(Part of a data file)
*****

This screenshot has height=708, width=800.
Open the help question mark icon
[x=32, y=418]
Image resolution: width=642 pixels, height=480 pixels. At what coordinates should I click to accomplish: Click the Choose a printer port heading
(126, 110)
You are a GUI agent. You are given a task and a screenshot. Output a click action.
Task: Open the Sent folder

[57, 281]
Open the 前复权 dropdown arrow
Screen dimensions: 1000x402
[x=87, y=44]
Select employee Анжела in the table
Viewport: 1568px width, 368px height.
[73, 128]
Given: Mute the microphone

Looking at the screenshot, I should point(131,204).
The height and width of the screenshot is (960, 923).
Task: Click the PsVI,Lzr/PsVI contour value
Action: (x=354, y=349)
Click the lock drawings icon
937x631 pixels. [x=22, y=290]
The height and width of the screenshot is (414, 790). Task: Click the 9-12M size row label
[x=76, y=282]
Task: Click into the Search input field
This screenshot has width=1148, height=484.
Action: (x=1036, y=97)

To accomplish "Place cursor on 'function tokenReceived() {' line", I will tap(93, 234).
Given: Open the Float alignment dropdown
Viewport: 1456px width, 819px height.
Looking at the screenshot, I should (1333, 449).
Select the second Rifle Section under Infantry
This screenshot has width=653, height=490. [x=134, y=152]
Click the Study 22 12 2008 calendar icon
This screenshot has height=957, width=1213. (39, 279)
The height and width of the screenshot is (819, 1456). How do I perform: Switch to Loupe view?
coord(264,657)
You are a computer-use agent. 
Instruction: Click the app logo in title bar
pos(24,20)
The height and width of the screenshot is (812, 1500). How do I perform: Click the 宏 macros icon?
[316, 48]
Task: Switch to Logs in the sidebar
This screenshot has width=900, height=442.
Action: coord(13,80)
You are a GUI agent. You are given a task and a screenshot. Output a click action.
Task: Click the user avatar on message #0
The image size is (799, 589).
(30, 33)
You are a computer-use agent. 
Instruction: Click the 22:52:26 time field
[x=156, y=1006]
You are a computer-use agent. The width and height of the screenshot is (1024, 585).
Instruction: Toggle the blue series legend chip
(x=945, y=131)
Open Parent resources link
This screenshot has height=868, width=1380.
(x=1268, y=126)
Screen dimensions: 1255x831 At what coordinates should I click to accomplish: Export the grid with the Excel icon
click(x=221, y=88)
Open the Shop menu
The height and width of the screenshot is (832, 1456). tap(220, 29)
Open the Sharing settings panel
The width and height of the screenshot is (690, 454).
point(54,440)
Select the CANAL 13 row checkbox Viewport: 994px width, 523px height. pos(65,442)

*****

*Objective:* Rewrite the material from the line with "The height and width of the screenshot is (819, 1456)." up to and including the line with "[x=156, y=1006]" as a two-column CSV with the columns instruction and coordinates, giving one row per item, placing the instruction text and its coordinate answer each in a single quoted field, and converting line breaks into spaces.

*Response for this exercise:*
instruction,coordinates
"The height and width of the screenshot is (819, 1456). How do I perform: Switch to Loupe view?","coord(264,657)"
"You are a computer-use agent. Instruction: Click the app logo in title bar","pos(24,20)"
"The height and width of the screenshot is (812, 1500). How do I perform: Click the 宏 macros icon?","[316, 48]"
"Task: Switch to Logs in the sidebar This screenshot has width=900, height=442.","Action: coord(13,80)"
"You are a GUI agent. You are given a task and a screenshot. Output a click action. Task: Click the user avatar on message #0 The image size is (799, 589).","(30, 33)"
"You are a computer-use agent. Instruction: Click the 22:52:26 time field","[x=156, y=1006]"